We are seeking scholars, practitioners, and community members whose work engages with the politics of memory and public history in the current political climate to participate in a session at the upcoming NCPH-AASLH meeting. We are considering either lightning round or roundtable formats, but open to suggestions as well.

As the United States enters a new phase of intensified culture wars, reactionary policymaking, and state-level censorship, geographers are uniquely positioned to interrogate how memory, history, and place are being reshaped (often aggressively) by political forces.

The resurgence of Trumpism and nationalist policies, now intensified under the banner of “patriotic education” and in anticipation of the nation’s approaching semiquincentennial, has direct implications for the scholars engaged in critical heritage work and the communities with whom we work. These include the rollback or resistance of place-renaming efforts tied to colonial and racist legacies; the withholding or redirection of public funding from projects that engage difficult or marginalized histories; legislative and rhetorical attacks on national parks, public lands, and historic sites deemed to portray America in a “negative light”; to the ongoing privatization, commodification, or weaponization of public memory in the name of “patriotism” and “national security.” Equally important are the impacts of such measures on community and cultural heritage organizations, whose ability to fulfill their missions and, in some cases, their very survival, has historically relied on grants and funding

We are looking to organize a session that critically examines how memory is constructed, contested, erased, and resisted in this shifting political moment—and how we, as scholars, practitioners, and community members, respond. Possible topics include (but are not limited to):
-Public memory and national mythmaking
-State-sanctioned repression and erasure of Black, queer, indigenous, and other marginalized histories
-Memory-work in the U.S. South and other “contested” regions
-Global responses to Trump-era policies on heritage
-Community resistance and grassroots storytelling
-Evolving methods of preserving or complicating memory


If you have a direct offer of assistance, sensitive criticism, or wish to pass along someone’s contact information confidentially, please get in contact directly:
Katrina Stack, University of Tennessee, Knoxville, [email protected]

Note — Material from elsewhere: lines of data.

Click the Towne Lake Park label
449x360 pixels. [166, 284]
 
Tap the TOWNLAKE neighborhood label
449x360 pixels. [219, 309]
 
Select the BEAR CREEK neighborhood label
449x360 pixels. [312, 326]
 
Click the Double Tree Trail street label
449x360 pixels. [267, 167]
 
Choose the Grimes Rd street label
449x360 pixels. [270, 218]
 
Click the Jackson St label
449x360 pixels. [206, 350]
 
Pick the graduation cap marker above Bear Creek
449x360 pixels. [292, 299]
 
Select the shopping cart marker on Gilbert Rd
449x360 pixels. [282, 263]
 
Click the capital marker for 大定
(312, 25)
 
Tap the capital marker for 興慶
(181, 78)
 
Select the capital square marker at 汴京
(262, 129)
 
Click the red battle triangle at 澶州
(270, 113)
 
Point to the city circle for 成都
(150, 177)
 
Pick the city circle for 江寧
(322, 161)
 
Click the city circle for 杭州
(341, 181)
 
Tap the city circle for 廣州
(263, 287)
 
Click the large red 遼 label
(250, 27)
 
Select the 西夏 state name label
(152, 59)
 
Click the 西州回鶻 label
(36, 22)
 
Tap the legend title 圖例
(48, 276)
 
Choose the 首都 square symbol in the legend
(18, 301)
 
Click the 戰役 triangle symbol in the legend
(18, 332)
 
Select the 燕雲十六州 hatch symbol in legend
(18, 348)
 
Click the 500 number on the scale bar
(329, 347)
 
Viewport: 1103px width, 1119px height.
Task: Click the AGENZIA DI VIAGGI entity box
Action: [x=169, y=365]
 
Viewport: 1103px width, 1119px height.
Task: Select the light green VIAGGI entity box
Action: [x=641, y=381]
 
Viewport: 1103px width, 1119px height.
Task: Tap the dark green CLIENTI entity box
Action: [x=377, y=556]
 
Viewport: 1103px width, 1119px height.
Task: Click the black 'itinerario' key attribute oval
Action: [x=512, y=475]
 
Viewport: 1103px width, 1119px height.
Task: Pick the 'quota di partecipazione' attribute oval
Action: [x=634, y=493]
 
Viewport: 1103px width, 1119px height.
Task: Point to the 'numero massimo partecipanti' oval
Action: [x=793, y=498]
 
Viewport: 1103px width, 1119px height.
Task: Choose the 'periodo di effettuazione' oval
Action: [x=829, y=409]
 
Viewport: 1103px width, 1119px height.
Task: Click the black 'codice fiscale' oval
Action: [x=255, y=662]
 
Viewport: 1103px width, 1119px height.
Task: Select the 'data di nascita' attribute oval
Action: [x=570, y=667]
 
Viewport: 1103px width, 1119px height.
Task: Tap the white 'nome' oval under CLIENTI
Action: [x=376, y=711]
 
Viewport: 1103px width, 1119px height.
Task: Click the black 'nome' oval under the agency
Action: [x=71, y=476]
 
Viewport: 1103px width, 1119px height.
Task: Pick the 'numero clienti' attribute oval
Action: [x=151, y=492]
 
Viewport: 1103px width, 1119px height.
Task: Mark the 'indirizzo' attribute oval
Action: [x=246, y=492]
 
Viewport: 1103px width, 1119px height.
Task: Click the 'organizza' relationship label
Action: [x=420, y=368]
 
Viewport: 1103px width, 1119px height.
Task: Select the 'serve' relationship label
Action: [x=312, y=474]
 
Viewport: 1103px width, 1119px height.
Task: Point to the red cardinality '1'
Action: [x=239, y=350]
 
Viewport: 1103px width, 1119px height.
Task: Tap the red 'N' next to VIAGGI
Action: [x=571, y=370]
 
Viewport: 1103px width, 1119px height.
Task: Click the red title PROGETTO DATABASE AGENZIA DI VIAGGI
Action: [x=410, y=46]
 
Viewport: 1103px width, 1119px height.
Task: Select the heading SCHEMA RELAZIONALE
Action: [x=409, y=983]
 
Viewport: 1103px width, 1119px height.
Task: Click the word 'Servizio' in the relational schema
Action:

All feedback and offers of assistance should be sent by  November 15, 2025. If you have general ideas or feedback to share, please feel free to use the comments feature below.

Discussion

4 comments
  1. Donna Graves says:

    This is obviously a critical issue for our field, and the subject of countless conversations, publications and gatherings. I would suggest that the roundtable will be aided by selecting a focus so that participants and audience can dive more deeply together. Any of the topics listed could easily fill a session (and more).

  2. Rebecca says:

    I agree with Donna. This is an important conversation to have but think focusing it a bit more on one or two specific topics would help not only the presenters, but the participants.

  3. Tracy Neumann says:

    I agree with Donna and Rebecca that this might be narrowed a bit—personally, I’d be especially interested in discussions of community resistance and grassroots storytelling, particularly where they have at least some degree of success and can offer hope and inspiration for other folks.

  4. Bethany Hawkins says:

    I would urge you to include panelists from “red states” in the discussion. The experience is very different depending on your state. How do you continue to do “good history” under pressure from governments and local communities who fund your work?